Detecting Bias - A General Overview
- Media bias is ubiquitous (everywhere) and not easy to detect. It is always useful to compare several sources of information and, in doing so, it becomes clear that media coverage is never completely objective.
- Here are some forms of media bias to watch for:
- Bias by omission: For every news story that is selected, there are many others that are left out. Do the news stories you see show a balanced view of real life? What are the characteristics they have in common? (e.g., Are they mostly about violence, famous people, wealth?) Do some news sources include items that are ignored by others?
- Bias by emphasis: What stories are on the front page or “at the top of the hour?” Which stories get the largest headlines, or the first and longest coverage on TV or radio? Consider how this placement influences people’s sense of what is important.
- Bias by use of language: The use of labels such as “terrorist,” “revolutionary,” or “freedom fighter” can create completely different impressions of the same person or event.
- Bias in photos: Unflattering pictures can create bad impressions, and partial pictures of scenes can completely change the context of an event.
- Bias in the source: An article about a cure for cancer written by a drug company is not the same as an article by an independent researcher. Often, private companies, governments, public relations firms, and political groups produce press releases to gain media exposure and to influence the public.

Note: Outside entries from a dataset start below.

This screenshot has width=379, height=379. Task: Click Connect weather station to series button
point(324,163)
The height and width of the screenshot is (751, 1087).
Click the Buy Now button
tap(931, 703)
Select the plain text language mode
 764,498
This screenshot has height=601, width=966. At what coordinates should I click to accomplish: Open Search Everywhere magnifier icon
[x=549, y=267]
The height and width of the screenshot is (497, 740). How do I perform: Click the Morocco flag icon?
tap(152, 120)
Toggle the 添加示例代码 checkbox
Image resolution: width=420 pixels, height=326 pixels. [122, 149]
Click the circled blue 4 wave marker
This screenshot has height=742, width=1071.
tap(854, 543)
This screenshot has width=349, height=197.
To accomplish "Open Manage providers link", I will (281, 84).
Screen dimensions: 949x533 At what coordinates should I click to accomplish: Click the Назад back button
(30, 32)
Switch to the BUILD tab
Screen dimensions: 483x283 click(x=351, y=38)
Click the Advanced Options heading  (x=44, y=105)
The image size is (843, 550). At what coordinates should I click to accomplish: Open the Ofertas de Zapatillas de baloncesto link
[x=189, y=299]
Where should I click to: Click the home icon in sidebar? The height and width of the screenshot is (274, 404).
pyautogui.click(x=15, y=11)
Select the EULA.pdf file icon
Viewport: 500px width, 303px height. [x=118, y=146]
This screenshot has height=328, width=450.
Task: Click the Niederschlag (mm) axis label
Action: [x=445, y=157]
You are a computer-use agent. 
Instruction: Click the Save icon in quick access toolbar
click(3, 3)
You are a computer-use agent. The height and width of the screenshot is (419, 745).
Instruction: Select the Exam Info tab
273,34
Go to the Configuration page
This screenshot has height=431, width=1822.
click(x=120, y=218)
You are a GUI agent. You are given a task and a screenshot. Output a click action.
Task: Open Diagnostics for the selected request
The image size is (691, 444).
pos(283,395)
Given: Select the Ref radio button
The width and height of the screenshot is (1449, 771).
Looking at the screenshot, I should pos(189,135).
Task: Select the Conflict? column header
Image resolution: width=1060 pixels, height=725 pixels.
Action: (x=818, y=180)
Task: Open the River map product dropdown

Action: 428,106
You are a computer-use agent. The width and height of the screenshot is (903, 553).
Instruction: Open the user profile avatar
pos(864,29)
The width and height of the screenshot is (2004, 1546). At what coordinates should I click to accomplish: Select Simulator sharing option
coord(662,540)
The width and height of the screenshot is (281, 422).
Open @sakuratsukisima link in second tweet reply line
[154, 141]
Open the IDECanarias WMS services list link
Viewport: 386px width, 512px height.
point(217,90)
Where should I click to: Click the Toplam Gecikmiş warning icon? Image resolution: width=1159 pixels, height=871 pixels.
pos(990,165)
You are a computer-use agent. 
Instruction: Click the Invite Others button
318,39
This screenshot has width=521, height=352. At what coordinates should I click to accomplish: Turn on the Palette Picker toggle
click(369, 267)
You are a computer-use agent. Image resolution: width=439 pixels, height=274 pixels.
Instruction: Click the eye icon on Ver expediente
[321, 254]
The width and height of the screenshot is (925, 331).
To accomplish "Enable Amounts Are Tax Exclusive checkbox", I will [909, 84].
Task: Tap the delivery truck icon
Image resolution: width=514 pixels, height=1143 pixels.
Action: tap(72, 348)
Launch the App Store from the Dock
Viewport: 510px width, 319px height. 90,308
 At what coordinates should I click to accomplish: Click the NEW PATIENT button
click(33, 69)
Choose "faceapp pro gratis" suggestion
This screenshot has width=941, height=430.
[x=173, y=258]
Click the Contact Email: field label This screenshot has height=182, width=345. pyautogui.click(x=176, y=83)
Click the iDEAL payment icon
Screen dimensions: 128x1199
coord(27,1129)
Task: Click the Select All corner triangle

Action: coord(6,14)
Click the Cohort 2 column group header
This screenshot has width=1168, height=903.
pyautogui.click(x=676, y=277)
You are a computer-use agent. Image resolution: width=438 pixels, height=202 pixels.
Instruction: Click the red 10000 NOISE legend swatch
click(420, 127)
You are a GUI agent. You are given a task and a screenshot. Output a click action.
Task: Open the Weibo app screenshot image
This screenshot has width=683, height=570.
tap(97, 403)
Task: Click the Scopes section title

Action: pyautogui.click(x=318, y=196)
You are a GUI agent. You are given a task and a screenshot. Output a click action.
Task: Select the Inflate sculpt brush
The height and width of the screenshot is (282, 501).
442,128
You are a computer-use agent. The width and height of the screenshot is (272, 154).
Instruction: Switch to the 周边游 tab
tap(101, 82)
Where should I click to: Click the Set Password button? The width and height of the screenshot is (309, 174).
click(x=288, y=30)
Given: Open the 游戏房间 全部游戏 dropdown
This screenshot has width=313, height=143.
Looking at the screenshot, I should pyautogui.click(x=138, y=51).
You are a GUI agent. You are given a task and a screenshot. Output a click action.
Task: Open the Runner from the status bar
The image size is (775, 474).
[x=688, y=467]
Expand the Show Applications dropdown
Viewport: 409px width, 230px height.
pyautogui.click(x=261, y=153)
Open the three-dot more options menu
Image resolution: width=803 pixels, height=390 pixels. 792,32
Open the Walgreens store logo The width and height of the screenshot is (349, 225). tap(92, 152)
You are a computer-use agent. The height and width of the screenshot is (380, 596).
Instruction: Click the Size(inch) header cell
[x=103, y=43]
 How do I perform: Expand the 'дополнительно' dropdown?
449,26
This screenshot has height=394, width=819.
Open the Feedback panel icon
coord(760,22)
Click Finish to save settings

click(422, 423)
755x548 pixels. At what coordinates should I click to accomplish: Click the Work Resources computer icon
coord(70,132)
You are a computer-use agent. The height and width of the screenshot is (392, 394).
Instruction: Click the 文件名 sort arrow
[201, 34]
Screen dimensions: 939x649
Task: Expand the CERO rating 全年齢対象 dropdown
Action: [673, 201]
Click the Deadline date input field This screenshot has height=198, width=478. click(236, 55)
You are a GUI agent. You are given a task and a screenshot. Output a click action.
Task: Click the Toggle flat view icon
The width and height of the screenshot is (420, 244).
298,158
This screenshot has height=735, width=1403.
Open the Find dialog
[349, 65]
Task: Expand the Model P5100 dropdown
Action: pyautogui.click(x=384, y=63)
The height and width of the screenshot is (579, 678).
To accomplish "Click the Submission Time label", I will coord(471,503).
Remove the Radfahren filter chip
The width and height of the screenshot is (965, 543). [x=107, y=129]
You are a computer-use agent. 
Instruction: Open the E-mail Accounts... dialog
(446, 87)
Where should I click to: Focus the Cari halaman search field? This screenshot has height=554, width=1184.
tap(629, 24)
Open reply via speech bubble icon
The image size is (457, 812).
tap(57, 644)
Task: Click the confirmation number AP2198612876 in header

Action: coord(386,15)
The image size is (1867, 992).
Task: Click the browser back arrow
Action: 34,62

- Bias by headlines: Some headlines can be deceptive, as their main purpose is to grab attention. Many people read only the headlines, which can create a distorted sense of what is really going on, or turn a non-event into a sensational event.
- Bias by repetition: The repetition of a particular event or idea can lead people to believe that it is true, very widespread, and much more important than it really is.
- Bias in numbers and statistics: Statistics need to be interpreted; they are often used to create false impressions. Of the following statements, which statistic would you use to try to convince someone that the death penalty is a good idea? – Almost 30% of those surveyed support the death penalty. – More than 70% of those surveyed are against the death penalty.
Always be critical and aware as you read, watch, or listen to mass media. Keep alert for these many forms of bias.